Herr Lehmann als Schriftsteller: Frank Witzels eigene „Literaturgeschichte“

Fundgrube Frank Witzel gräbt nach den Vergessenen der Literatur – und liefert dabei auch ein Generationenporträt. Was dem Buch freilich abgeht, ist eine These – und das ist eine seiner Stärken
Ausgabe 20/2024
Herr Lehmann als Schriftsteller: Frank Witzels eigene „Literaturgeschichte“

Foto: Evelyn Freja/Connected Archives

Findet Frank Witzel ein Buch, dessen Titel ihn inspiriert, vermeidet er es, dasselbe richtig zu lesen: auf dass es die spontanen Assoziationen nicht enttäusche. Das schreibt er selbst, gleich zu Anfang seiner Neuerscheinung Meine Literaturgeschichte des 20. Jahrhunderts. Und es empfiehlt sich, mit diesem Buch in einer entfernt ähnlichen Weise zu verfahren. Trotz seiner Sachbuch-Anmutung entzieht es sich nämlich der linearen Lektüre.
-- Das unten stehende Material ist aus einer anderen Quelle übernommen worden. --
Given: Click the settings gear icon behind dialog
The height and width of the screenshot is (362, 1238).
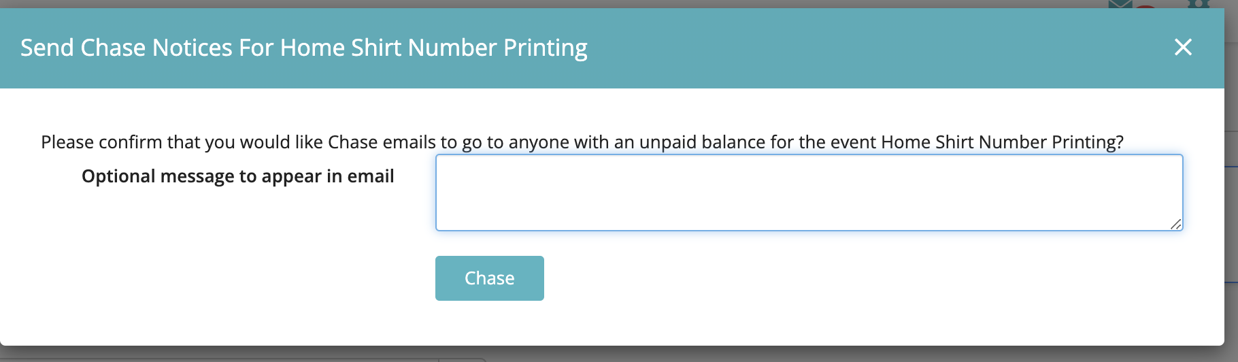Looking at the screenshot, I should (x=1199, y=3).
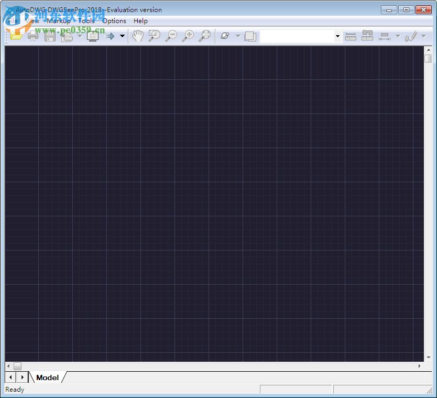Screen dimensions: 437x398
Task: Expand the dropdown next to arrow icon
Action: (x=122, y=36)
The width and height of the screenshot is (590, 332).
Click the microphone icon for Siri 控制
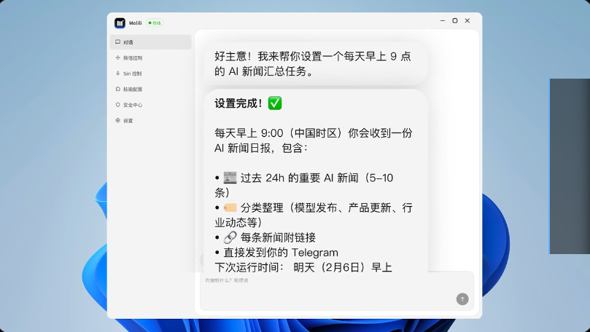coord(118,74)
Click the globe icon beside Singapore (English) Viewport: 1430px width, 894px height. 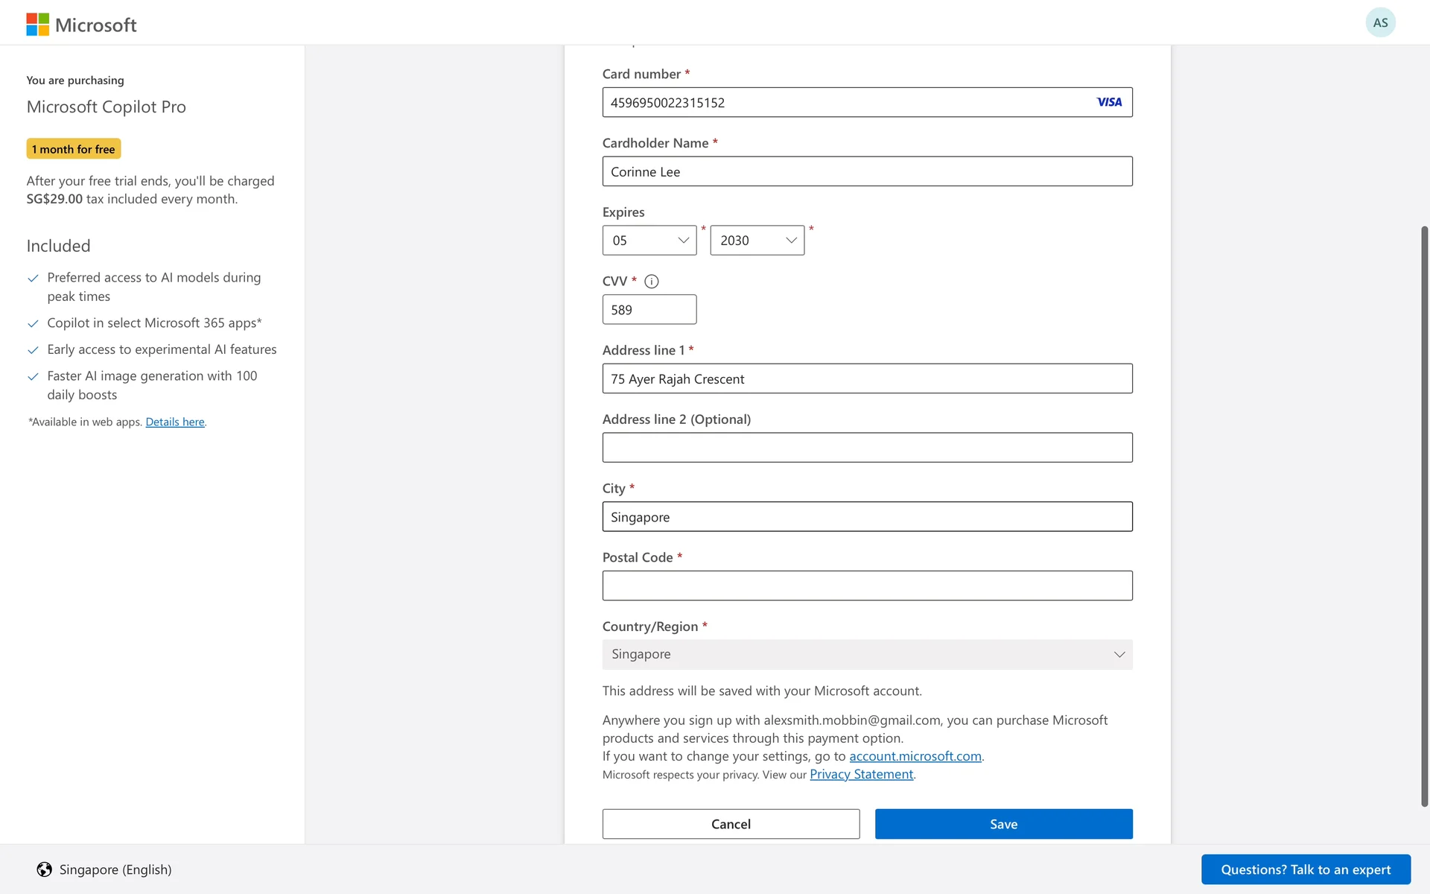click(44, 869)
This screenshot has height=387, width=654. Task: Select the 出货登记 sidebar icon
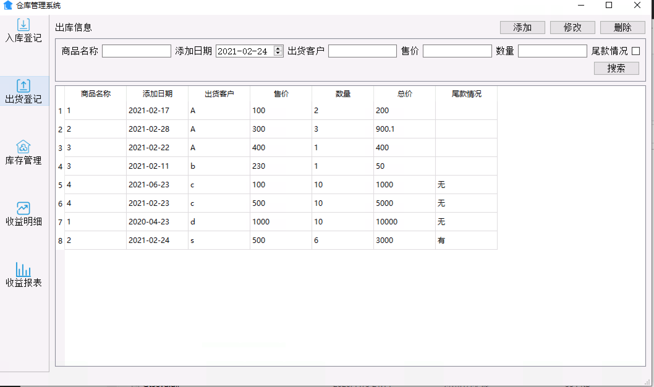pos(23,91)
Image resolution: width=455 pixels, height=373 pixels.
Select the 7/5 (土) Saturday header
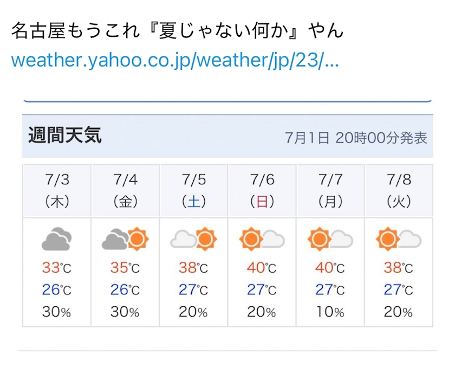pos(194,190)
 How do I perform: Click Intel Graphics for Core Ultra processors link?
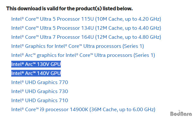[78, 46]
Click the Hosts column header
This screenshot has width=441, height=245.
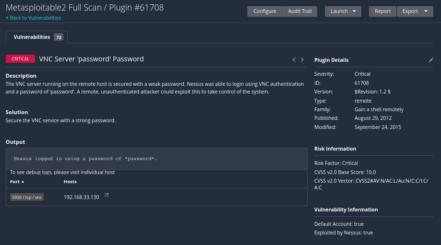click(x=70, y=182)

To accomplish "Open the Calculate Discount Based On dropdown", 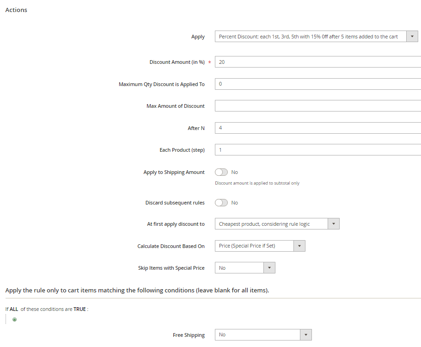I will (x=260, y=246).
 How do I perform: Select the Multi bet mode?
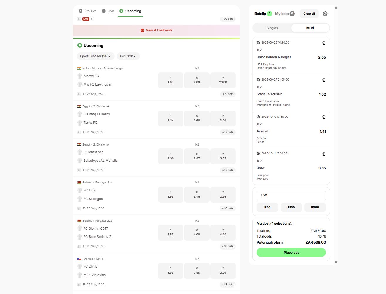point(310,28)
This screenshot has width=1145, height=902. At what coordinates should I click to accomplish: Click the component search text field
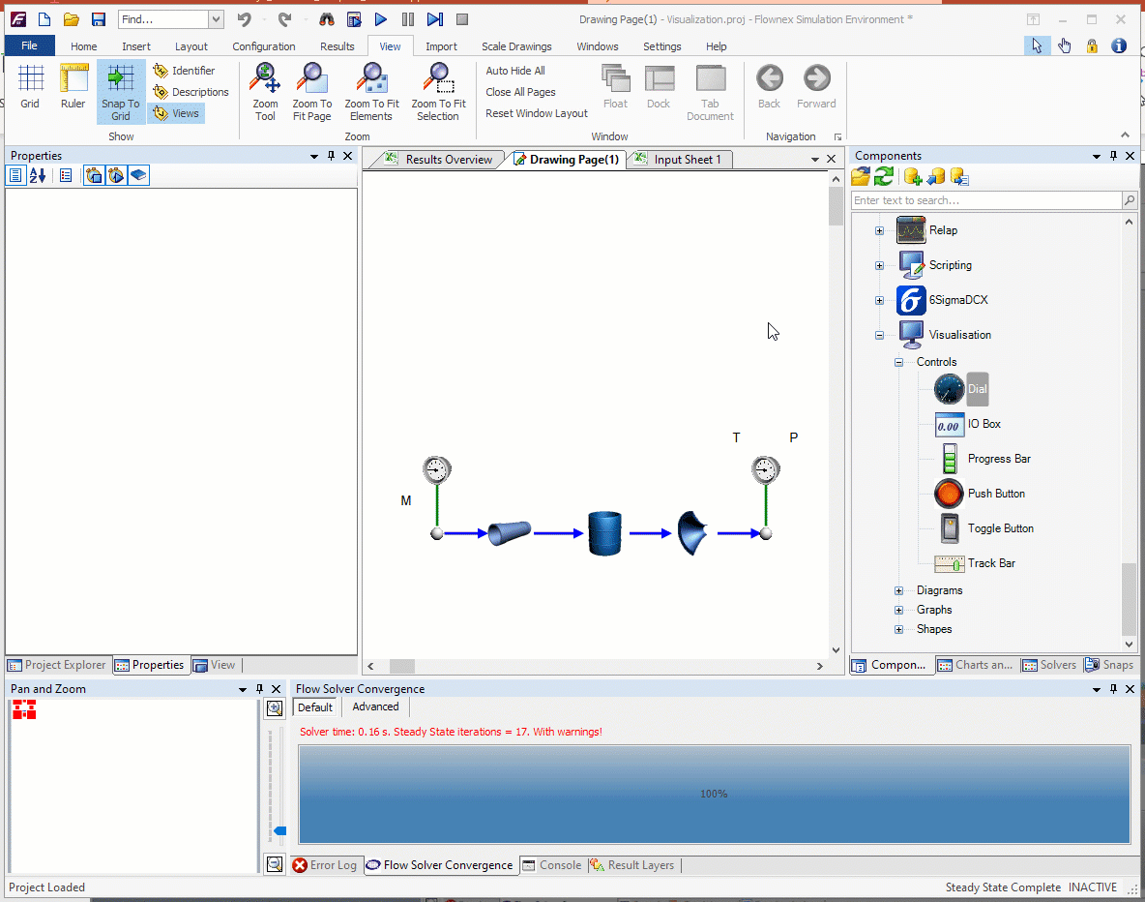pos(985,200)
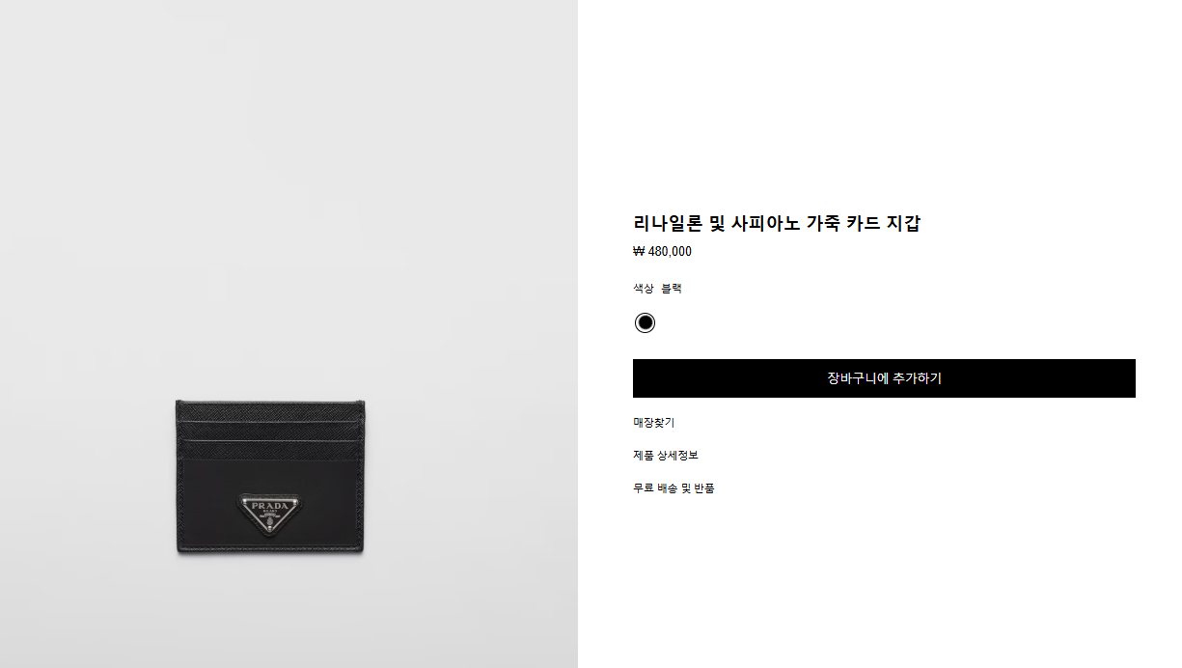Click the 색상 color label
This screenshot has width=1182, height=668.
(644, 289)
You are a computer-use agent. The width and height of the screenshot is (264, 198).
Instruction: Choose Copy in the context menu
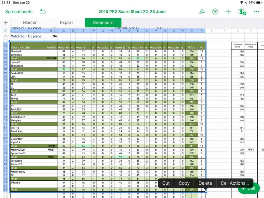[184, 183]
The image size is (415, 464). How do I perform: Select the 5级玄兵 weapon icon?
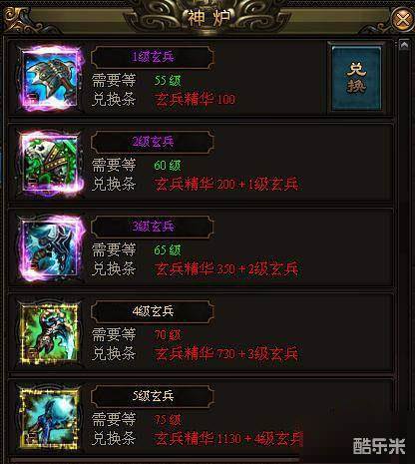pyautogui.click(x=50, y=418)
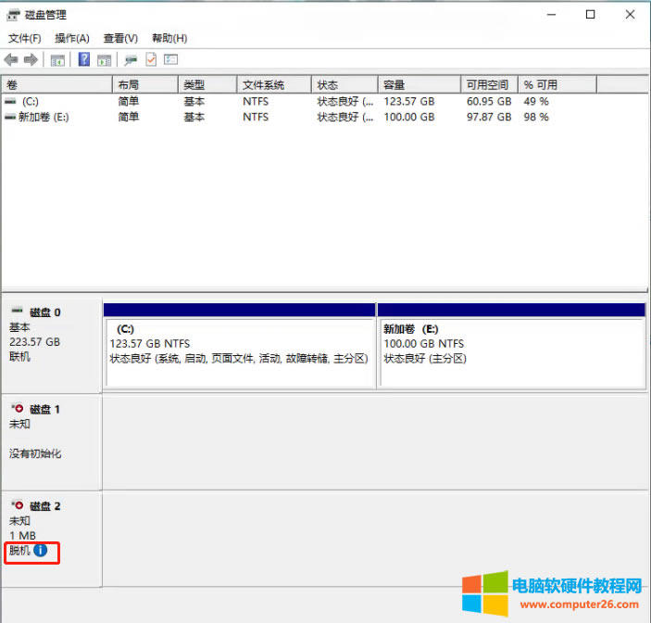Viewport: 651px width, 623px height.
Task: Select the 新加卷 (E:) 100.00 GB partition block
Action: tap(511, 352)
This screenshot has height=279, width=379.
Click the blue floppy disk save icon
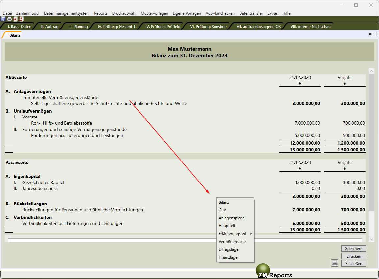click(x=3, y=19)
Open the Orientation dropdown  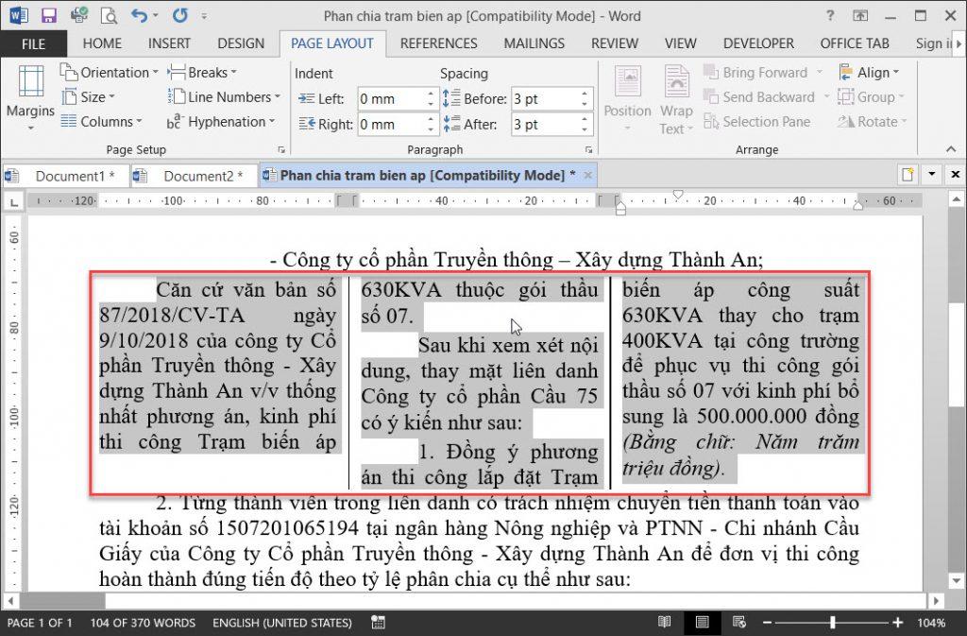110,72
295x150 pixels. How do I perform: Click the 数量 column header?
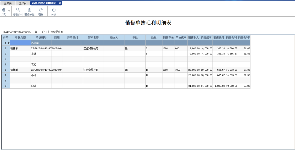click(154, 38)
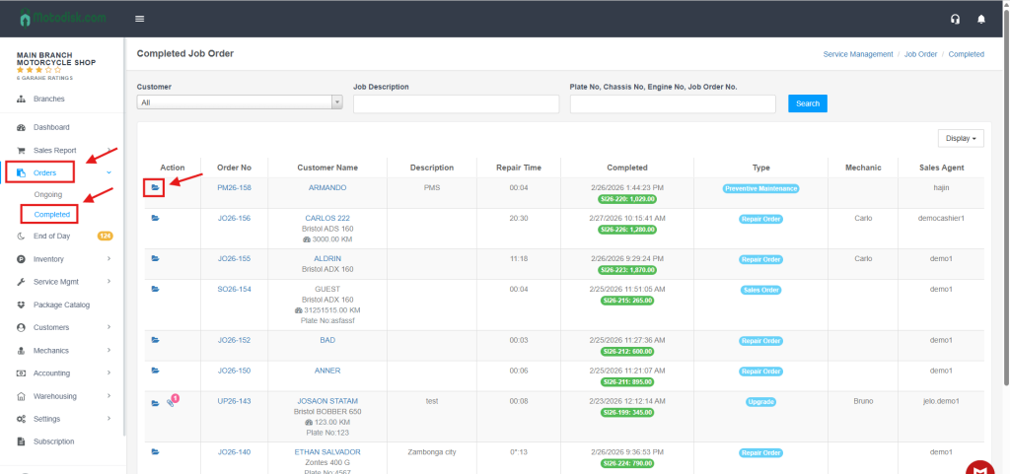
Task: Open the headset support icon
Action: point(955,19)
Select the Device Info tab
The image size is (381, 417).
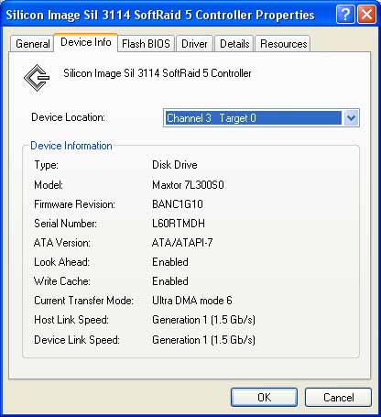pos(86,42)
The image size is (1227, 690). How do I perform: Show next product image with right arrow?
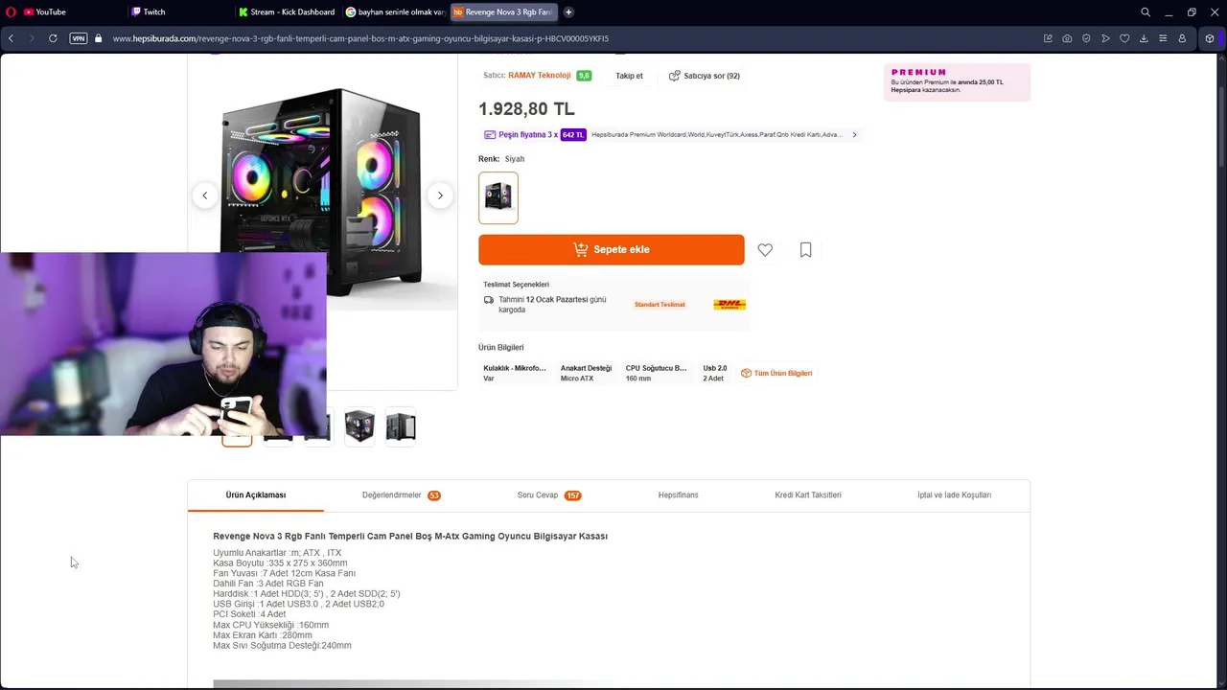tap(440, 196)
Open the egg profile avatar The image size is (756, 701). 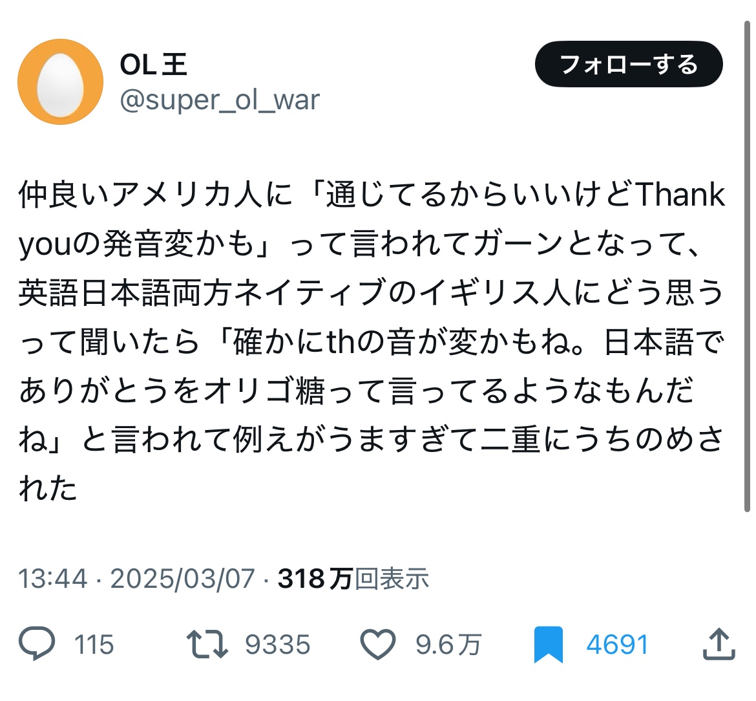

Denn Witzels Sammlung von Notizen über sowie Fragmenten von Vergessenen und Verschollenen aus der jüngeren Geschichte des – überwiegend – deutschsprachigen Schreibens stellt zwar verschiedenste Typen vor, bleibt dabei aber stets unsystematisch. Da gibt es etwa die Selbstblockierten wie den 1958 in Woltersdorf geborenen Dieter Schulze, von dessen Talent Größen wie Christa Wolf, Volker Braun, Heiner Müller und Franz Fühmann so überzeugt waren, dass sie ihn umfassend protegierten.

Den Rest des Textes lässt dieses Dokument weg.